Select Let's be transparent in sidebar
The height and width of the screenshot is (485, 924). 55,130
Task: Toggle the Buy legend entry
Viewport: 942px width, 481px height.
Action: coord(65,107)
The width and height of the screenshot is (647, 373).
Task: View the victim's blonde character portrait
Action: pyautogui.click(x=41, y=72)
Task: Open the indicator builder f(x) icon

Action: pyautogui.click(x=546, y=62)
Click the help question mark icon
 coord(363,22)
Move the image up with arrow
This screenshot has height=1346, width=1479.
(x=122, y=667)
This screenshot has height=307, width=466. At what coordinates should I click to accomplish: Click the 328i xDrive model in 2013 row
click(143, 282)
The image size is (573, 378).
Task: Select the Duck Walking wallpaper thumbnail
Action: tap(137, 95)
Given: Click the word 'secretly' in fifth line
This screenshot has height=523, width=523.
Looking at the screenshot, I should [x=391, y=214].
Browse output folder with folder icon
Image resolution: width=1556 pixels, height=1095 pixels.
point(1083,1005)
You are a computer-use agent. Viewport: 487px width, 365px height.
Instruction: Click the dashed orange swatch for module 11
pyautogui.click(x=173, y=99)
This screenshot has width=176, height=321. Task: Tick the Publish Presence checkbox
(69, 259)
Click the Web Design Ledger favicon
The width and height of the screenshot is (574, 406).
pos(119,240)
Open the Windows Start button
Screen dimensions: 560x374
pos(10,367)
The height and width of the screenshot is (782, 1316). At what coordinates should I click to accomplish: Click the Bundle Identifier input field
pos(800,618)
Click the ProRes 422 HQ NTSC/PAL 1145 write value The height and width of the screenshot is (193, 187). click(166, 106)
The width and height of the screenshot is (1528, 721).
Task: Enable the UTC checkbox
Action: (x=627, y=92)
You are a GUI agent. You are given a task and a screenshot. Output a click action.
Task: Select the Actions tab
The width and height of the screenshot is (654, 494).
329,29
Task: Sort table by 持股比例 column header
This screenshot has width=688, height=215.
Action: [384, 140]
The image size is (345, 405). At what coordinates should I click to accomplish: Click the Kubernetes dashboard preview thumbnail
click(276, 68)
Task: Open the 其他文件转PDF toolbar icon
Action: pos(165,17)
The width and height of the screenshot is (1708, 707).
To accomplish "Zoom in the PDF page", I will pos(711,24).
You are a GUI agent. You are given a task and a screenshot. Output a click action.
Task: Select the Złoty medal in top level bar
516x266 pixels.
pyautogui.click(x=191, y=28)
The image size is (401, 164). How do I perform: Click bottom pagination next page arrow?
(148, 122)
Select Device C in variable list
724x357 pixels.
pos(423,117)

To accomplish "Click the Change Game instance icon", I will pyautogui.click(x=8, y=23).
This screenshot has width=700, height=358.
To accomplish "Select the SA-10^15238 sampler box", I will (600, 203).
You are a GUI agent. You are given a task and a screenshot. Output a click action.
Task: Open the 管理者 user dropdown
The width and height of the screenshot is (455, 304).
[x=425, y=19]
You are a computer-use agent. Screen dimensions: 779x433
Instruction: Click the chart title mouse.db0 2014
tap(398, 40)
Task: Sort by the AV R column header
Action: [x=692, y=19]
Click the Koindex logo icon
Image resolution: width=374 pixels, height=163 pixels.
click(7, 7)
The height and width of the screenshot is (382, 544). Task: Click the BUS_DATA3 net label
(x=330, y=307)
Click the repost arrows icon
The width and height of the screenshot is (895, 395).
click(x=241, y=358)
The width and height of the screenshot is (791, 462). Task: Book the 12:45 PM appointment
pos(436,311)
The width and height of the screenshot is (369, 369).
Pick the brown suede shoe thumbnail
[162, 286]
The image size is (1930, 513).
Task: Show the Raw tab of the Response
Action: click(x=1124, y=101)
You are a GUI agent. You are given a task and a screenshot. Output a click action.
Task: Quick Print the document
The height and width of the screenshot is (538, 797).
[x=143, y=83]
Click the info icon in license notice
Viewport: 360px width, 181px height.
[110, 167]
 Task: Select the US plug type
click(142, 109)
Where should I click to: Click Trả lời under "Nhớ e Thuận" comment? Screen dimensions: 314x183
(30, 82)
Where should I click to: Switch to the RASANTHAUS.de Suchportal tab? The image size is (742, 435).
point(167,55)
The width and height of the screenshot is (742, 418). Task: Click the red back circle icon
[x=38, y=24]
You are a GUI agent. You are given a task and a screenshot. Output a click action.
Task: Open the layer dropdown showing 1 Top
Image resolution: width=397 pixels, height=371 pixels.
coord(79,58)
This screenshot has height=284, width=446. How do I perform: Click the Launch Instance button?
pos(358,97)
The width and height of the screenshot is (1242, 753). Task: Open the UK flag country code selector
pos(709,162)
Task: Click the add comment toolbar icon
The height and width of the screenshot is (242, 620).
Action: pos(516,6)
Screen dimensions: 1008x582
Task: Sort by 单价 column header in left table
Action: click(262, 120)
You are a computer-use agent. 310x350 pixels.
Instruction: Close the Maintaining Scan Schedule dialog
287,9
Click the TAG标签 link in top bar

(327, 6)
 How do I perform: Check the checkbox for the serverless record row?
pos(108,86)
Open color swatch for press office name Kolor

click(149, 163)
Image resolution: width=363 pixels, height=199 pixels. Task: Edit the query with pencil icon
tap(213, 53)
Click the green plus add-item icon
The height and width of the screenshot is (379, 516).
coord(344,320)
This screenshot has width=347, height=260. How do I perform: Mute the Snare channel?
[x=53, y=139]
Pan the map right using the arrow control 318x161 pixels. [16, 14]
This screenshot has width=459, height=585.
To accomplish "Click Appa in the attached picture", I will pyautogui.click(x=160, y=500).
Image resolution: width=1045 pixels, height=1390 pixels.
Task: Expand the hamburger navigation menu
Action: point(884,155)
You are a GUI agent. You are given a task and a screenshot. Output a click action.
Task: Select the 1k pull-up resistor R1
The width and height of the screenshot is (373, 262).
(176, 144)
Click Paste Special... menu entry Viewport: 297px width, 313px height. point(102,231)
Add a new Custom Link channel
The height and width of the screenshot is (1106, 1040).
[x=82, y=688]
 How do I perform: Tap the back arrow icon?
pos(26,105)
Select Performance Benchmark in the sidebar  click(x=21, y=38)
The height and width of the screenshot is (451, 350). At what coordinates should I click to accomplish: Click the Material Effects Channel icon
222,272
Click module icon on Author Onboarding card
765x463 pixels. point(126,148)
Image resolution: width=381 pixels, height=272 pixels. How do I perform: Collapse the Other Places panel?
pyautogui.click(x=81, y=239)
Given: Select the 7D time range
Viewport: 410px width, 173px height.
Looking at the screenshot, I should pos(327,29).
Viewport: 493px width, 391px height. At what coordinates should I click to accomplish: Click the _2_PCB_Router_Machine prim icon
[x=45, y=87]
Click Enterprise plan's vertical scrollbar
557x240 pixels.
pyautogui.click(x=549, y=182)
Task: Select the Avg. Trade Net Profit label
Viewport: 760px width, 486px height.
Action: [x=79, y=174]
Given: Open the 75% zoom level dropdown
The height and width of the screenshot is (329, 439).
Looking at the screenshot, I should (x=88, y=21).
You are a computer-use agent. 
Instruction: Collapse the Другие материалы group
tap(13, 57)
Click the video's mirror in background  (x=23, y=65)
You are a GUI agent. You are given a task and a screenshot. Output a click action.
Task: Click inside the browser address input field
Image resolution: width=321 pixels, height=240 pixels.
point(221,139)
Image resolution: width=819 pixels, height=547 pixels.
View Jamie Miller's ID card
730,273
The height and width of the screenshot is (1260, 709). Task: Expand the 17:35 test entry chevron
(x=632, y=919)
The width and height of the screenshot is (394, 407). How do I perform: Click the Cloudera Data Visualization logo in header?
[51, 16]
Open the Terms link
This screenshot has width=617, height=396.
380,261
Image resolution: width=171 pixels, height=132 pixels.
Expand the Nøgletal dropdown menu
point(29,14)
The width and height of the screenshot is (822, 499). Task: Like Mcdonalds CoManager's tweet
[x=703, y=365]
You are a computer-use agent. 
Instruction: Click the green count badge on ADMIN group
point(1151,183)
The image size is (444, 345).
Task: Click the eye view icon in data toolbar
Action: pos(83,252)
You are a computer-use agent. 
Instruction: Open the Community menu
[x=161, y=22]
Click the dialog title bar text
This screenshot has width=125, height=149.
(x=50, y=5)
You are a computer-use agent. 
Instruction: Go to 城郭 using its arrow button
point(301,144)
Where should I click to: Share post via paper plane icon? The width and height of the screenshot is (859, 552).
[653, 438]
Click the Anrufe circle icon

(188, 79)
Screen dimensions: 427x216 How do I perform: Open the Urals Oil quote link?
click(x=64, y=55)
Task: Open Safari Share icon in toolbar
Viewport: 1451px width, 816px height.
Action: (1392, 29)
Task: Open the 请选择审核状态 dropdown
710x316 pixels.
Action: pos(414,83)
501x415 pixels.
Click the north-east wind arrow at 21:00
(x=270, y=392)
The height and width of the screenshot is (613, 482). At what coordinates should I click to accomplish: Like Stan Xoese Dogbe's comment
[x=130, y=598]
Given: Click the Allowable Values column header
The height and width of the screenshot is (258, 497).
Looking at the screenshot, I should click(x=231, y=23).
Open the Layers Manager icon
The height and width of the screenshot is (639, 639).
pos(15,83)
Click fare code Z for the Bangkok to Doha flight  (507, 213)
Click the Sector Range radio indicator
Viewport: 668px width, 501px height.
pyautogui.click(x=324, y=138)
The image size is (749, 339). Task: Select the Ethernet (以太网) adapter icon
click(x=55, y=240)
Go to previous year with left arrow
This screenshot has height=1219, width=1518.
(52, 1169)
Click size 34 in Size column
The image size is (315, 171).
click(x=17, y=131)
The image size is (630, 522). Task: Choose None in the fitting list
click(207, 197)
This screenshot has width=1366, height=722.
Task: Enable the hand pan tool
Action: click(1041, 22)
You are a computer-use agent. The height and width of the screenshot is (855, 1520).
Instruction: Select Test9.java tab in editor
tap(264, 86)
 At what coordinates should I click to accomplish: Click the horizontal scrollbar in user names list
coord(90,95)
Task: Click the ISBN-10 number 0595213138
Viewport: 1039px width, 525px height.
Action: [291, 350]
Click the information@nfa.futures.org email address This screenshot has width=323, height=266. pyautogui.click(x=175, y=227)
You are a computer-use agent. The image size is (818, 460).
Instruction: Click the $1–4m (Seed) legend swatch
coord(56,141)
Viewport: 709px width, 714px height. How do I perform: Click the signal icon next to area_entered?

▸ **What this task involves**:
Find the word "level" in the entries. Copy each line that holds it.

▸ **Solution below**:
Task: Select the Złoty medal in top level bar
Given: Open the 75% zoom level dropdown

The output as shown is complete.